14 NOV 2025 · Artificial Lure here with your Friday, November 14 fishing report for San Francisco Bay and the surrounding coast. The fall bite keeps rolling with solid action and prospects for a mixed bag, if you’re picking your times right and matching your baits to the bite.
Sunrise hit at 6:49 a.m., with sunset set for 4:58 p.m. The weather this morning opened cool and foggy in some spots, light west winds building to around 10 knots through midday, while skies are set to clear a bit as the day goes on. Highs will barely crack 60 degrees, so layer up—especially if you’re chasing the bay breeze.
Tidewise, today we’ve got moderate swings: low tide at 12:41 a.m. (just under a foot), a solid high tide at 7:46 a.m. around 5 and a half feet, another low 1:46 p.m. at about 1.6 feet, and a final evening high at 7:40 p.m. near 4.5 feet. Plenty of moving water means hungry fish, especially at first light and in the evening window, so plan your runs and drifts to catch the flood and ebb[SanFranciscoTides.net].
The main story this week on the saltwater side has been limits of quality rockfish and robust Dungeness crab counts for those heading outside the Gate. Headboats and private skiffs working the Marin coastline, the North Bar, and as far south as the Farallones are reporting “lights out” action, especially on the combo trips where it’s a two-for-one ticket on rocks and crabs. If you want numbers, NorCal Fish Reports says several boats were back at the dock before noon with full sacks of rockfish, lingcod up to 20 pounds, and Dungeness piles stacking up on the decks[Fish Sniffer][NorCalFishReports.com].
If you’re targeting the rockfish, nothing fancy is needed: shrimp flies, small swim baits with flasher leads, and classic metal jigs (the P-Line Laser Minnow is still king out deep). For lings, switch to larger swimbaits or root beer or white scampi tails bounced tight to the bottom. Squid and mackerel strips get bit when the bigger lings are around.

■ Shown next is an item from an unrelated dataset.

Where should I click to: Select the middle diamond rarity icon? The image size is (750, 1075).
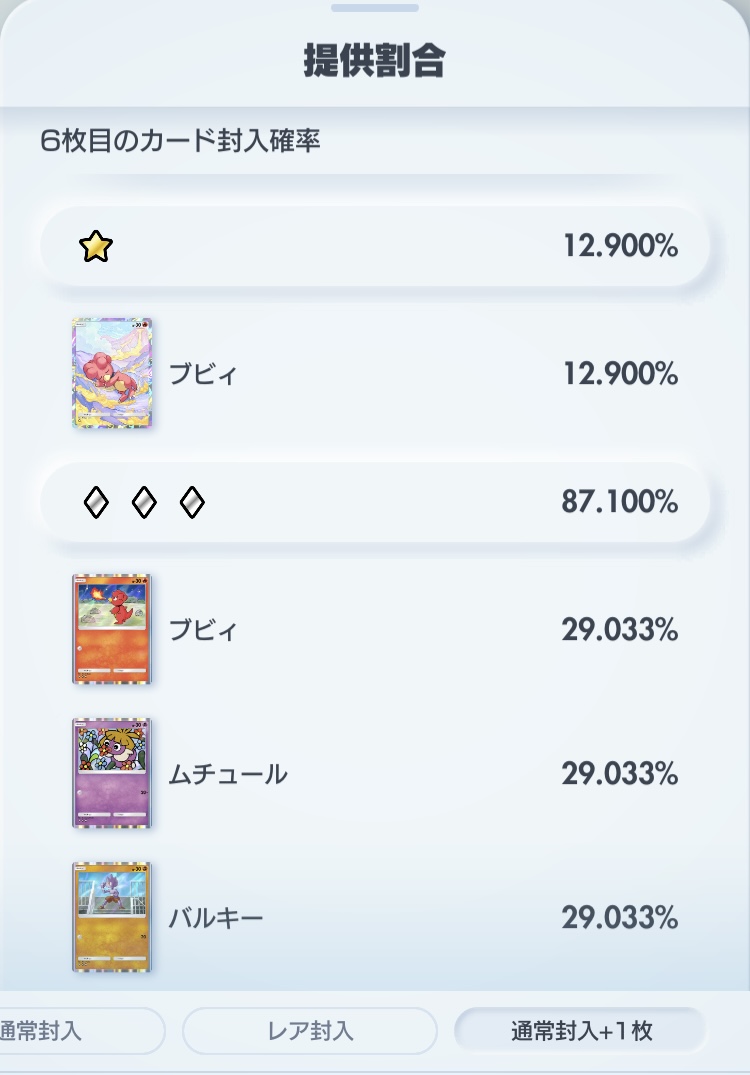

Inside the Bay, striper anglers are still seeing some nice fish, especially in the South Bay channel edges and the flats of the Berkeley and Alameda shorelines on the outgoing tide. Best bets continue to be white or chartreuse swimbaits, bucktail jigs, or live anchovies if you’re able to get ‘em. For those anchoring and soaking bait, fresh cut anchovy or pile worm near the rockpiles and piers is putting keepers on stringers, especially in the early morning moving water.
Halibut action has slowed but is by no means done—try Paradise, Angel Island, or the deeper edges off Treasure Island. Drifting live bait or jigging a white curly-tail grub tipped with herring is putting the last of the season’s flatties in the box. With the recreational halibut season set to close after tomorrow, it’s your last call for local doormats[FishingTheNorthCoast].

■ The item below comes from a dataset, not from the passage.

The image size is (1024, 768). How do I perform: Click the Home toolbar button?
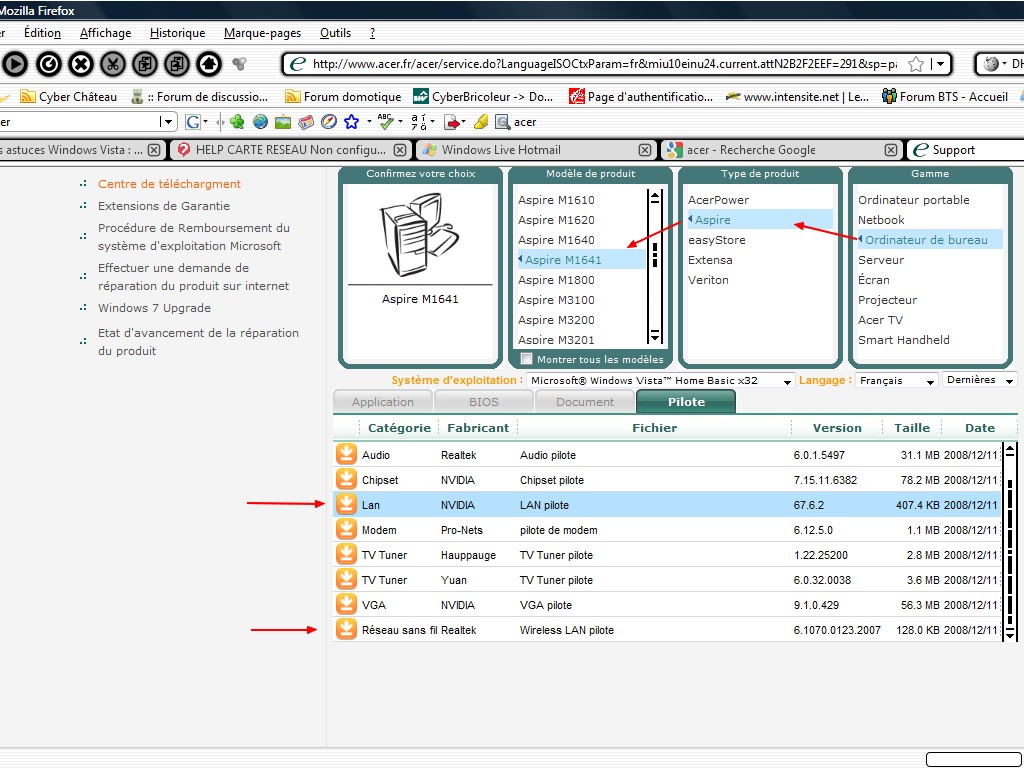(x=208, y=64)
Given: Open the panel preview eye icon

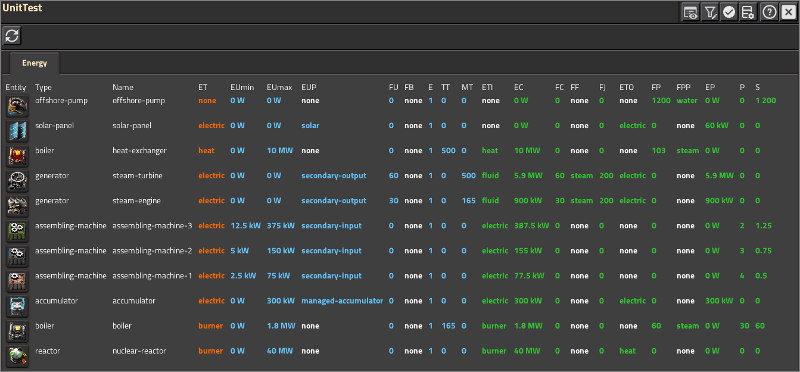Looking at the screenshot, I should point(690,12).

Some of the best action this week has come from the rocky structure in the Marin Headlands and the deep water off the Pacifica Pier—both spots seeing solid numbers of crabbers and anglers, and both producing consistent rockfish scores. Berkeley Pier remains a go-to for stripers and halibut, and when the tide swings right, South San Francisco’s Oyster Point can be a sleeper for late-autumn stripers.
To wrap up, crab rings, bait cages loaded with oily fish, white bucktail jigs for stripers, and chrome or root beer swimbaits for rockfish are your best lures and baits right now. Boat or bank, you’ve got a shot—just look for the moving water, cast near structure, and hold on.